Initial support for the vfs superblock freeze and unfreeze
operations. Superblock freeze occurs in stages, where the vfs
attempts to quiesce high level write operations, page faults, fs
internal operations, and then finally calls into the filesystem for
any last stage steps (i.e. log flushing, etc.) before marking the
superblock frozen.

The majority of write paths are covered by freeze protection (i.e.
sb_start_write() and friends) in higher level common code, with the
exception of the fs-internal SB_FREEZE_FS stage (i.e.
sb_start_intwrite()). This typically maps to active filesystem
transactions in a manner that allows the vfs to implement a barrier
of internal fs operations during the freeze sequence. This is not a
viable model for bcachefs, however, because it utilizes transactions
both to populate the journal as well as to perform journal reclaim.
This means that mapping intwrite protection to transaction lifecycle
or transaction commit is likely to deadlock freeze, as quiescing the
journal requires transactional operations blocked by the final stage
of freeze.

The flipside of this is that bcachefs does already maintain its own
internal sets of write references for similar purposes, currently
utilized for transitions from read-write to read-only mode. Since
this largely mirrors the high level sequence involved with freeze,
we can simply invoke this mechanism in the freeze callback to fully
quiesce the filesystem in the final stage. This means that while the
SB_FREEZE_FS stage is essentially a no-op, the ->freeze_fs()
callback that immediately follows begins by performing effectively
the same step by quiescing all internal write references.

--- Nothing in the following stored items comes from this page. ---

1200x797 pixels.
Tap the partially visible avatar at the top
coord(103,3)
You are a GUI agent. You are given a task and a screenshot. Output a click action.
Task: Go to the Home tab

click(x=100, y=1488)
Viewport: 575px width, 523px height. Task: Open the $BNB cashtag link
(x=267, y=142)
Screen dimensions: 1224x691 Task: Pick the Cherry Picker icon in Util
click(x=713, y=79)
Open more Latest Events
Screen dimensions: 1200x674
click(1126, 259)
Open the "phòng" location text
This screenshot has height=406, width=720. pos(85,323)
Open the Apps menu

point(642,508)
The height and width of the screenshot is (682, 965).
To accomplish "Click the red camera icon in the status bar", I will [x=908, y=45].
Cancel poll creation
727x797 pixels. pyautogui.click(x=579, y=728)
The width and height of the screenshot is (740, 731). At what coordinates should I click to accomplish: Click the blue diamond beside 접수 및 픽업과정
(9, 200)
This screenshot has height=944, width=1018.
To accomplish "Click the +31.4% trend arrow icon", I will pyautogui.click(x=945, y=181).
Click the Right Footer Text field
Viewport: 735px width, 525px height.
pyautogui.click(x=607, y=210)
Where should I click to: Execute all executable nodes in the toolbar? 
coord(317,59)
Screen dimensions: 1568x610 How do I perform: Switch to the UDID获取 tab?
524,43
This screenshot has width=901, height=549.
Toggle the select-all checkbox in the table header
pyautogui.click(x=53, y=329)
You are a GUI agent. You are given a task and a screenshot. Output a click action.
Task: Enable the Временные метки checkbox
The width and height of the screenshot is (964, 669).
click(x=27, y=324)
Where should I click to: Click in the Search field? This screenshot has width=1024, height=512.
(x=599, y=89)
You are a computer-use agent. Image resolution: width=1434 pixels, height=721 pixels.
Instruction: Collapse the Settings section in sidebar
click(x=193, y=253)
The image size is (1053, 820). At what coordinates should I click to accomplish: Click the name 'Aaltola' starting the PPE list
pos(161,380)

One caveat to this approach is that without integration of internal
freeze protection, write operations gated on internal write refs
will fail with an internal -EROFS error rather than block on
acquiring freeze protection. IOW, this is roughly equivalent to only
having support for sb_start_intwrite_trylock(), and not the blocking
variant. Many of these paths already use non-blocking internal write
refs and so would map into an sb_start_intwrite_trylock() anyways.
The only instance of this I've been able to uncover that doesn't
explicitly rely on a higher level non-blocking write ref is the
bch2_rbio_narrow_crcs() path, which updates crcs in certain read
cases, and Kent has pointed out isn't critical if it happens to fail
due to read-only status.

Given that, implement basic freeze support as described above and
leave tighter integration with internal freeze protection as a
possible future enhancement. There are multiple potential ideas
worth exploring here. For example, we could implement a multi-stage
freeze callback that might allow bcachefs to quiesce its internal
write references without deadlocks, we could integrate intwrite
protection with bcachefs' internal write references somehow or
another, or perhaps consider implementing blocking support for
internal write refs to be used specifically for freeze, etc. In the
meantime, this enables functional freeze support and the associated
test coverage that comes with it.

Signed-off-by: Brian Foster <bfoster@redhat.com>
---
 fs/bcachefs/fs.c | 31 +++++++++++++++++++++++++++++--
 1 file changed, 29 insertions(+), 2 deletions(-)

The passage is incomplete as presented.